When I meet library school students, and current librarians, who seem disinterested in learning about library technologies, or who are skeptical about the value of social networking, the semantic web, smart phones, and e-books, I fear for the future of our profession. We are already playing catch-up in so many areas, and we just can’t afford to continue to waffle in the face of technological change.

I wanted to follow up a bit with some more specifics about what kind of technologies new librarians should be familiar with, or at least know a little something about. These are the things that I think could have a massive positive impact for libraries, if (and when?) we figure out how to implement them.

Maybe I’m just influenced by my current research, but I think linked data could have a huge impact on how libraries manage bibliographic records and catalogs. Right now we’re all doing this ridiculous thing wherein we each buy a copy of some very expensive software, and we copy records into our own personal database, so that bibliographic metadata is duplicated over and over and over again in thousands of different places. I think this is silly, and frankly, leads to poorly managed metadata, and way too much overhead in terms of librarian labor. There is big potential for significant change in the way we manage our metadata, but we need people who understand the benefits and the costs, and who are willing to take a chance on something new. Want to know more? Check out W3C Library Linked Data Incubator Group, and the LODLAM blog. There are some really terrific articles on library linked data, if you have access to a database like LISTA. I highly recommend this article, “The Cataloger’s Revenge: Unleashing the Semantic Web,” by Virginia Schlling, for a good overview.

Another significant thing to start paying attention to are changes in scholarly publishing models, especially if you’re interested in academic librarianship. Due to recent changes to requirements for NSF grants, faculty have to start paying a lot more attention to data management, access, and preservation, and libraries are starting to play a huge role here. Researchers in all fields, even the humanities, are going to start generating more and more data, and we can help them manage it. A lot of people are interested in changing scholarly communication models, and libraries can be significant players, but we have to get involved in the conversation. And we have to be knowledgeable about research practices, digital archiving practices, and the technology that can be provide access to research produced by our universities.

It’s become pretty clear that ebooks are here to stay, and that reading is going to shifting more and more into the digital sphere. We have to be ready for that, and we should be working tirelessly to ensure that we aren’t excluded from the publishing and reading spheres. Learn about digitization initiatives like HathiTrust and the Google Books Project, stay up to date on current lending practices for ebooks, and be aware of challenges, both technological and legal, and potential solutions. You might love the smell of books, and hope that your print collections will continue to draw patrons, but you can’t pretend ebooks don’t exist. If you don’t already have some kind of ebook reader, you should.
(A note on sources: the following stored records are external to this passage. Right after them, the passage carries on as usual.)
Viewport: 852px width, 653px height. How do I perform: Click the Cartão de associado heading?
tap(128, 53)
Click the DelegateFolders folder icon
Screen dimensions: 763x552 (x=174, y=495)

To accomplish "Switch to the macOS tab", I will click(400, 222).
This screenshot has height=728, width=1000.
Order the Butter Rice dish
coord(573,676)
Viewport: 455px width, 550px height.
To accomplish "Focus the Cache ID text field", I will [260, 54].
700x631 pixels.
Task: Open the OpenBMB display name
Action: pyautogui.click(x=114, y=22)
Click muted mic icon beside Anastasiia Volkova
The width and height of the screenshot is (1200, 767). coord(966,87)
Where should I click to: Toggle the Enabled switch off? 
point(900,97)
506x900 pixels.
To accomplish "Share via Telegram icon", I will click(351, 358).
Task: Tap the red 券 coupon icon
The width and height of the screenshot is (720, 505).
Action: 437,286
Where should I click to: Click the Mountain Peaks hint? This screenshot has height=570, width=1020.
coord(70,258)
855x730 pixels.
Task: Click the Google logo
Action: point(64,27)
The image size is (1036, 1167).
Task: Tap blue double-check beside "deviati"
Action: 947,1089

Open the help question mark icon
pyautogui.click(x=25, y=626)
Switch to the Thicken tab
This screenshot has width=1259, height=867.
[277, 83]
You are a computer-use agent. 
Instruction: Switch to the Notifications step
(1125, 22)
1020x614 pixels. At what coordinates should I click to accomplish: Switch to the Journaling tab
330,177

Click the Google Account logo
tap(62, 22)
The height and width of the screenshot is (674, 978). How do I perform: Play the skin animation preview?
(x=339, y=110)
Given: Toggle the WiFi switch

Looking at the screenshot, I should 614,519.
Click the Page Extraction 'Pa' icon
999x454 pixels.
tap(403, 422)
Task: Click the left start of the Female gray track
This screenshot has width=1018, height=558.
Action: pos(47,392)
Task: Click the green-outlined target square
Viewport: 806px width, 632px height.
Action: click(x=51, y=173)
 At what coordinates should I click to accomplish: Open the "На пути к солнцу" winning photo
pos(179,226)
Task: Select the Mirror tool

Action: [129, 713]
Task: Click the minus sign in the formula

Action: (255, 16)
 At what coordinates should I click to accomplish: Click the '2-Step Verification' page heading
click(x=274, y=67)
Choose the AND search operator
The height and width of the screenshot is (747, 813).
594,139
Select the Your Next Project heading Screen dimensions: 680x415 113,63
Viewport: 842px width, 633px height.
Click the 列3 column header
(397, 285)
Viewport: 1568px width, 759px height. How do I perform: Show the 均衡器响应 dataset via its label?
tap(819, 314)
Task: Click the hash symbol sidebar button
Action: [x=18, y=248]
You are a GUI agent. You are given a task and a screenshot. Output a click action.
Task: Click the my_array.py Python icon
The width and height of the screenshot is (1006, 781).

Kindle apps are free! At the very least, you should have some real experience with digital reading practices, because more and more of your patrons will.

There are some very exciting changes on the horizon for libraries, but we have long had a tendency to bury our heads in the sand and continue doing things the same way, because it’s what we know, because we’re intimidated by the scope of change needed and we don’t think we have the money or time to do what has to be done. But the longer we wait, the harder those changes are going to be.

I’m going to step off my soap box now. I’m heartened to hear from so many young librarians (and I’m not talking about age here) who are enthusiastic about the challenges ahead. Good luck to all of you in your job searches and in your sure-to-be-exciting careers in library land. Hopefully I’ll meet some of you at future conferences and library events: Library land is a small place, after all.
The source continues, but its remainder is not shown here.